• Given data:
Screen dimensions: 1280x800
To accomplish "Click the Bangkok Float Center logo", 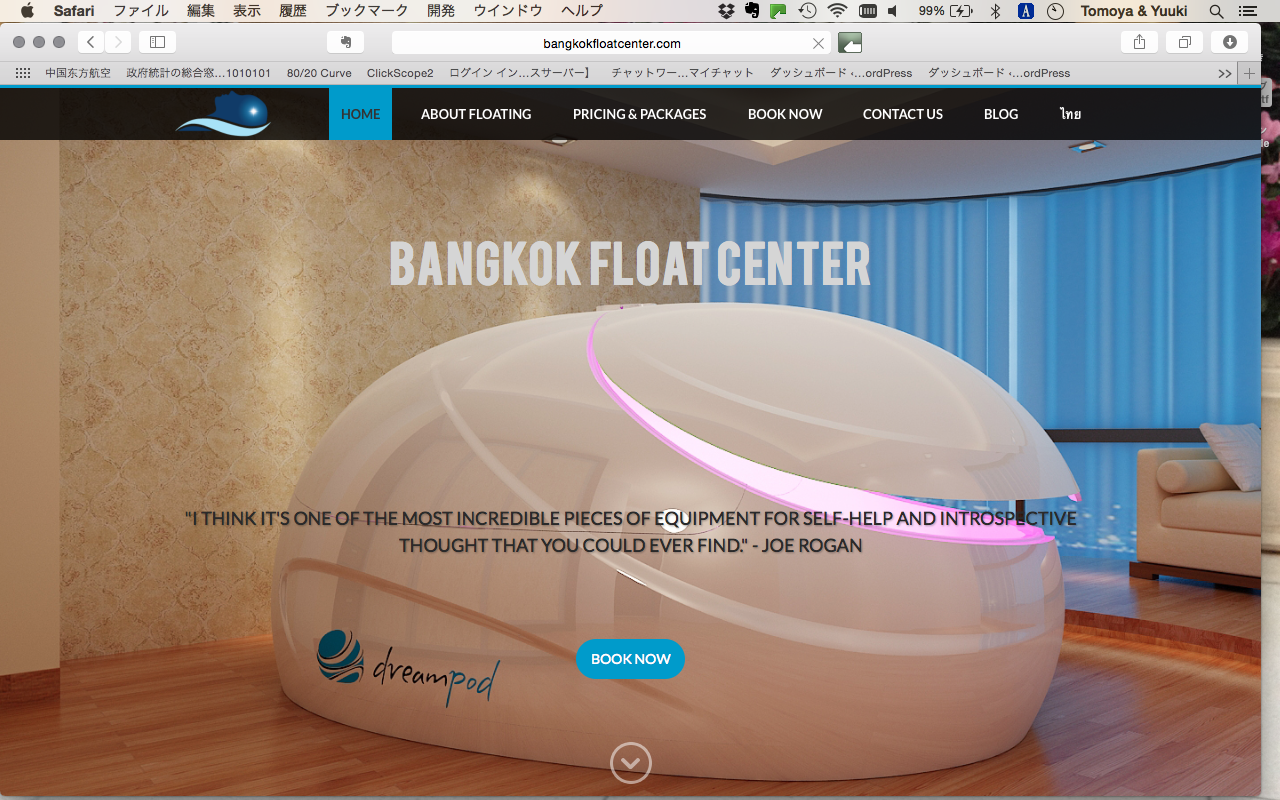I will coord(224,113).
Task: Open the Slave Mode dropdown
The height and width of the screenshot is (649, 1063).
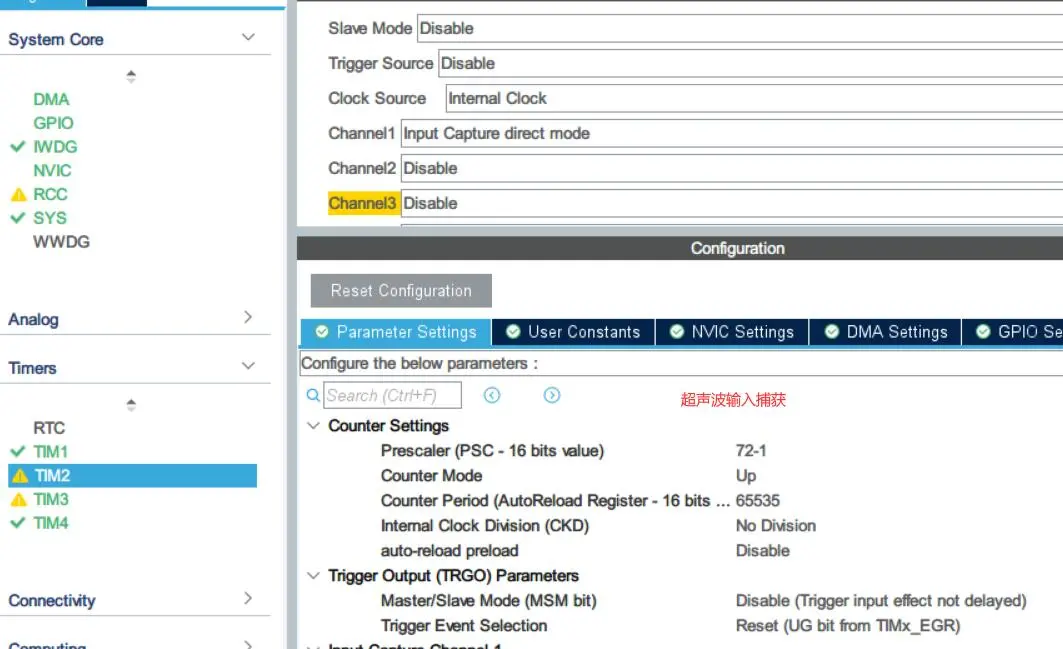Action: 738,28
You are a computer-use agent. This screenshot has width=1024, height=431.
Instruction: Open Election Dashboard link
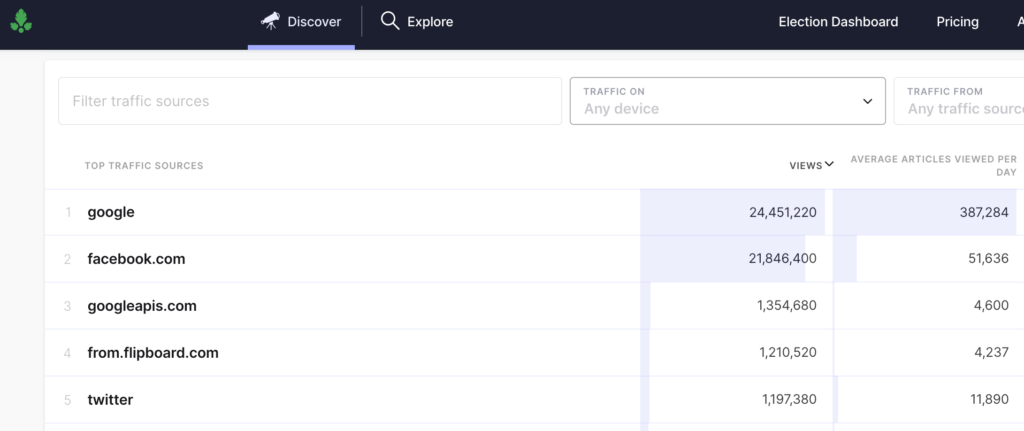[x=838, y=22]

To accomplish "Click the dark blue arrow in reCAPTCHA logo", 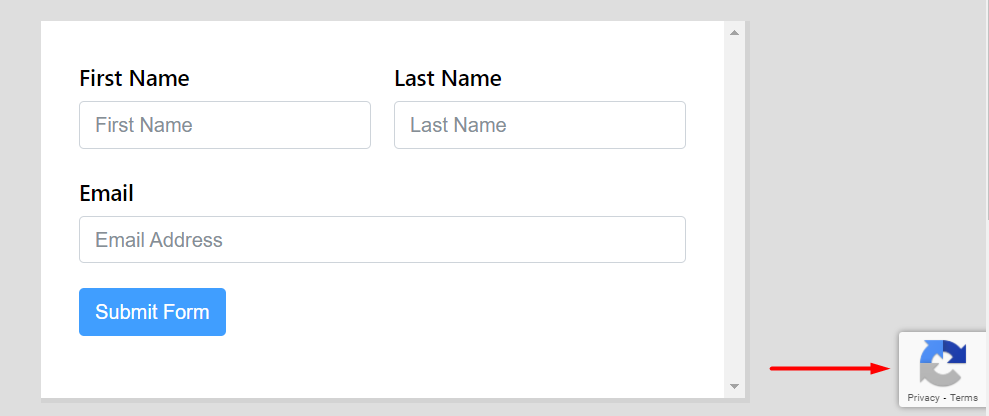I will tap(954, 352).
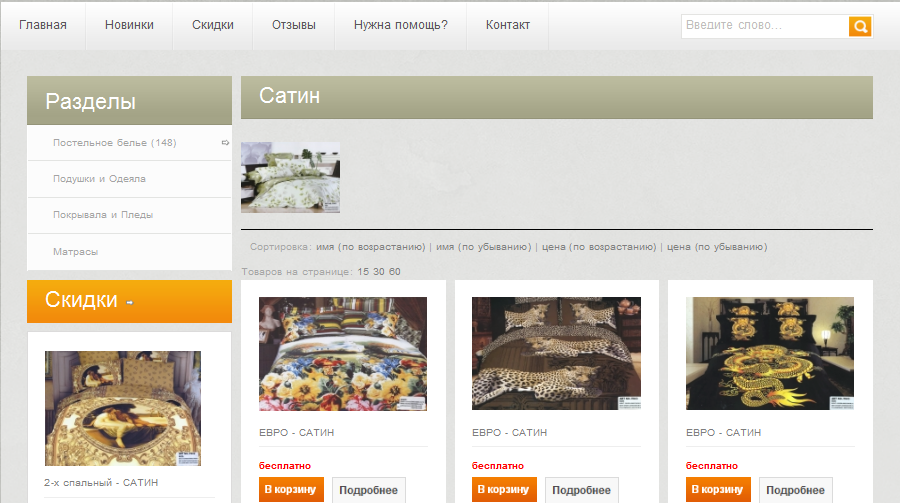This screenshot has width=900, height=503.
Task: Select the Покрывала и Пледы category
Action: [103, 215]
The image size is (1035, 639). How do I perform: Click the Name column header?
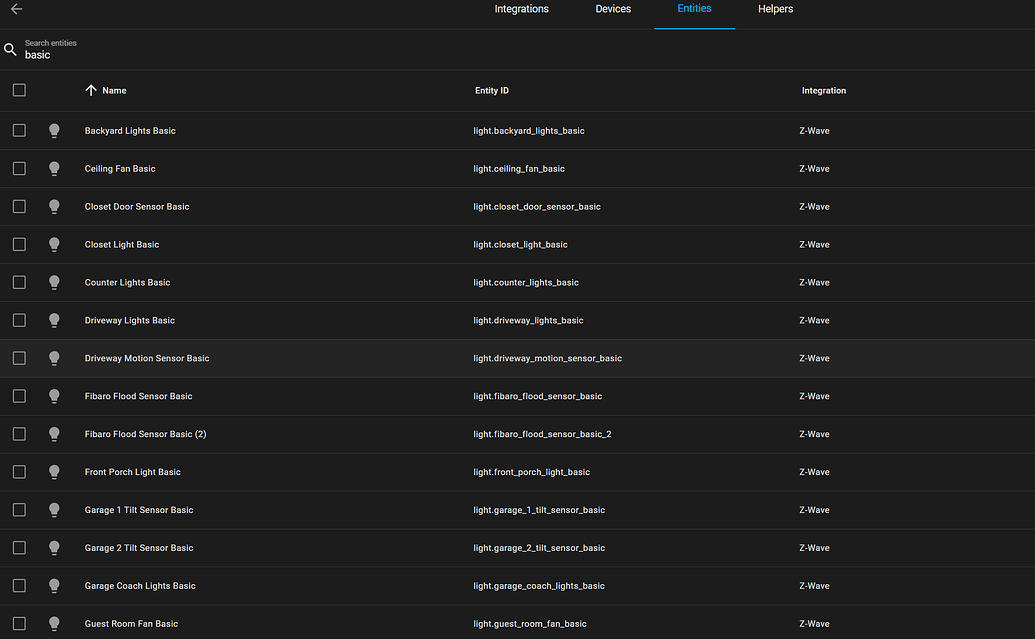[x=115, y=90]
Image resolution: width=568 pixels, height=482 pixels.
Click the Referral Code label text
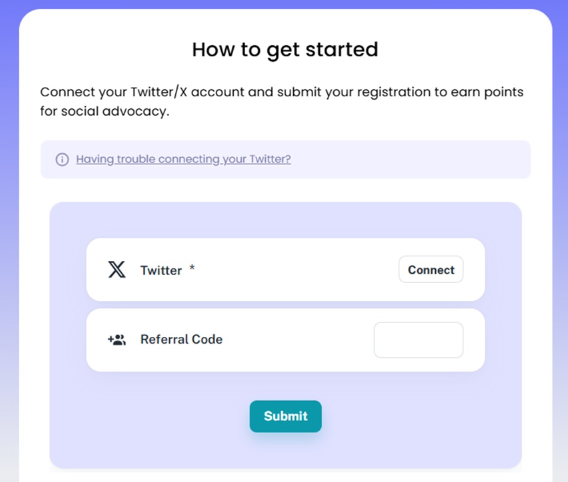click(181, 339)
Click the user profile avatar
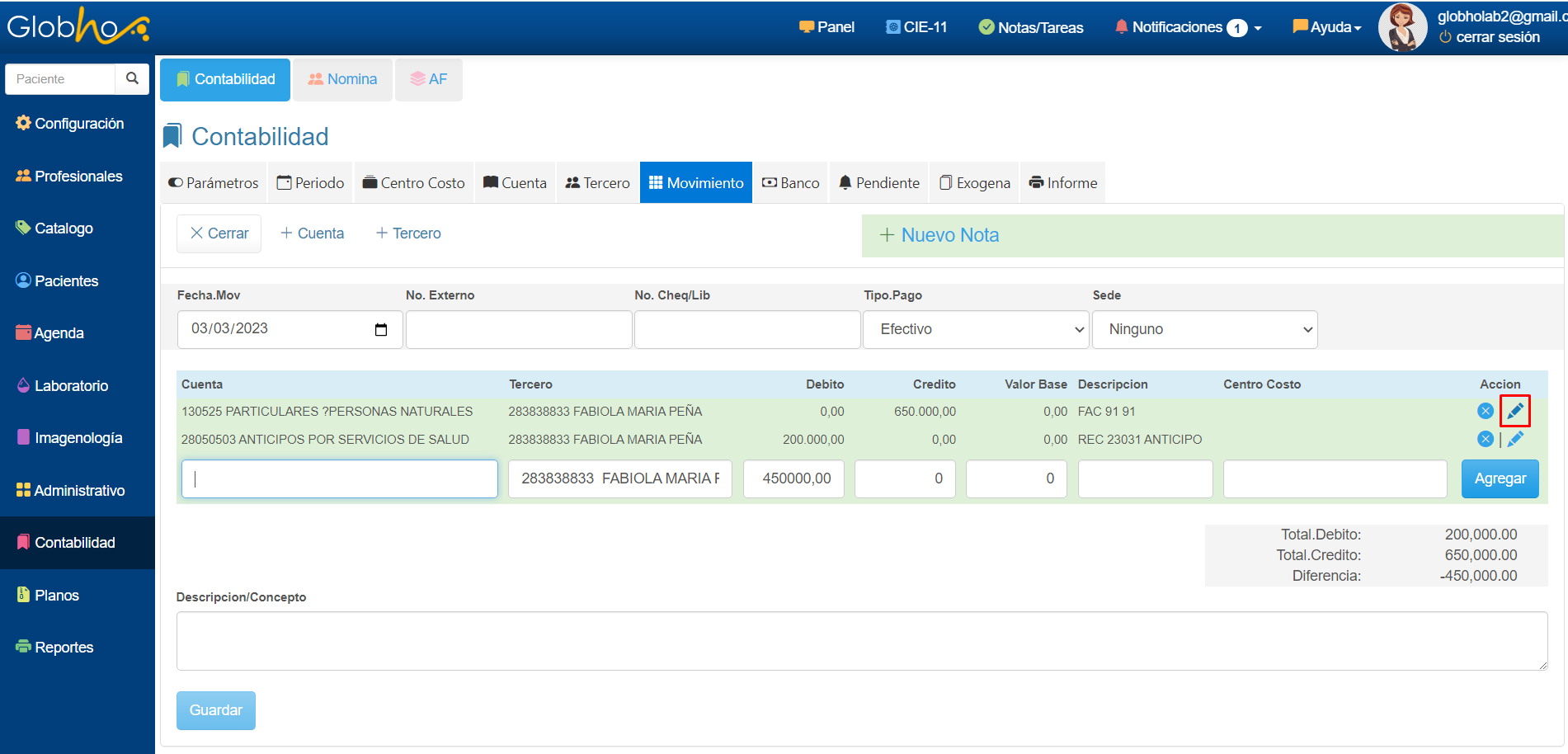Viewport: 1568px width, 754px height. (1401, 27)
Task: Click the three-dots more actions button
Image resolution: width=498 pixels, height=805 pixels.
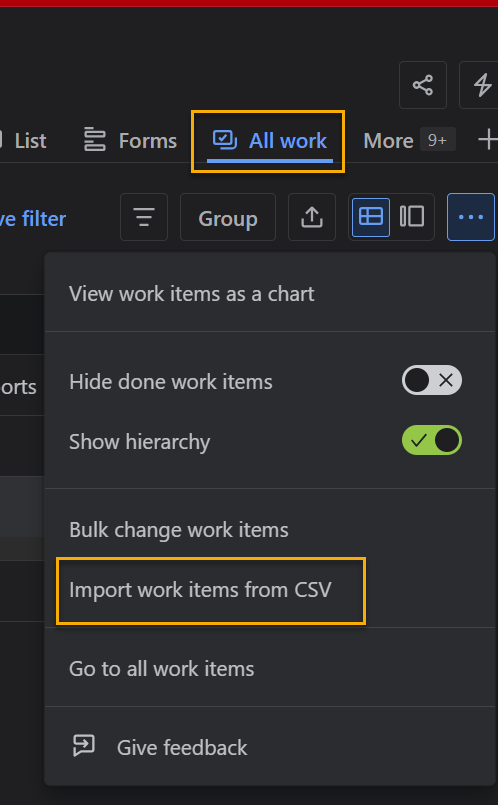Action: [471, 217]
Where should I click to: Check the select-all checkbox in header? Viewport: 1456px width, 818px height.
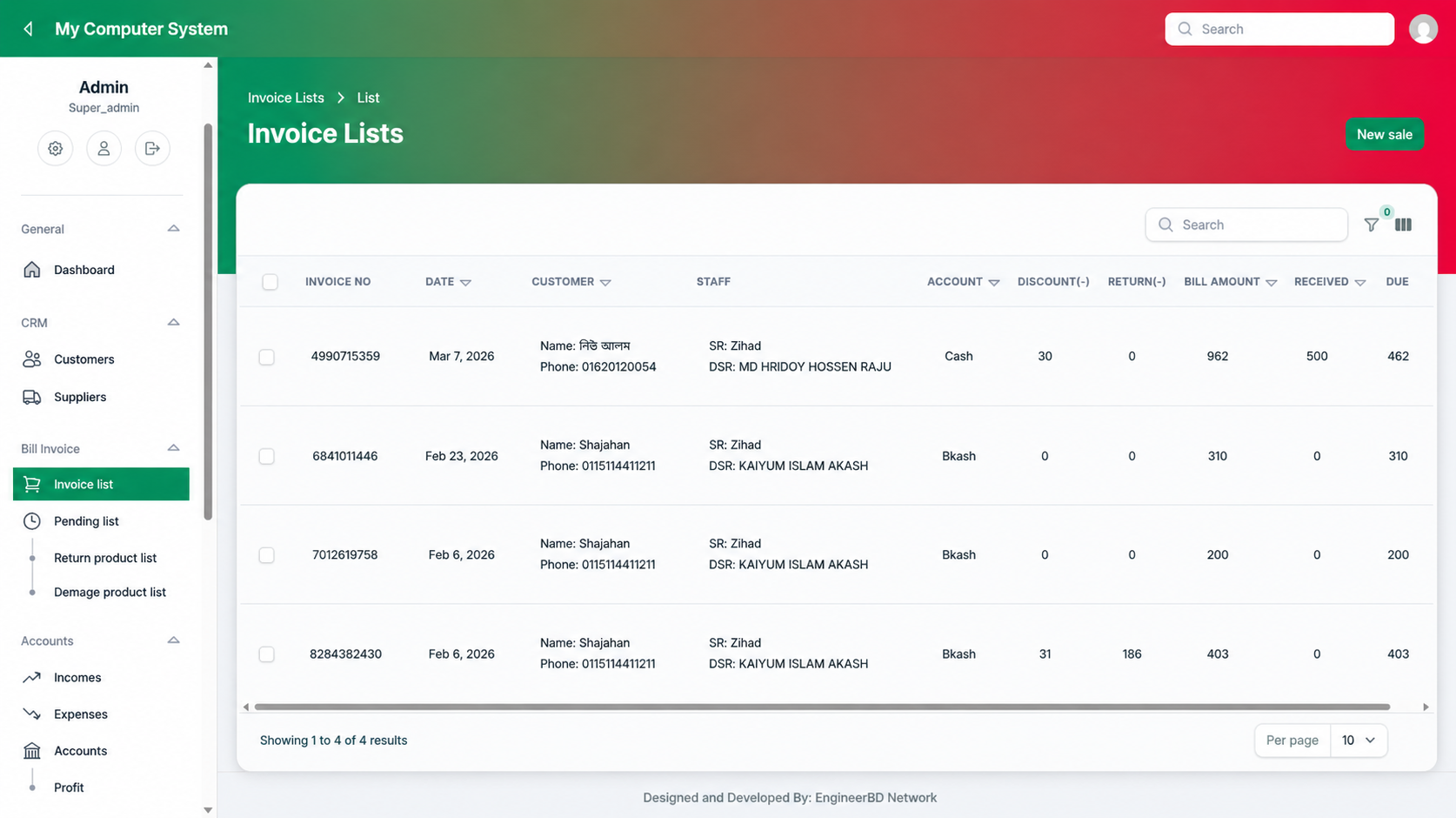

• Exercise details: Reproduce the entries word for word, beginning at the line that contains "Image resolution: width=568" and continuing through the end of the entries. Leave the pictures out of your answer.

• The completed task:
Image resolution: width=568 pixels, height=482 pixels.
Click the Referral Code label text
click(181, 339)
Click the user profile avatar
Viewport: 1568px width, 754px height. (1401, 27)
Task: Click the three-dots more actions button
Image resolution: width=498 pixels, height=805 pixels.
Action: [471, 217]
Where should I click to: Check the select-all checkbox in header? Viewport: 1456px width, 818px height.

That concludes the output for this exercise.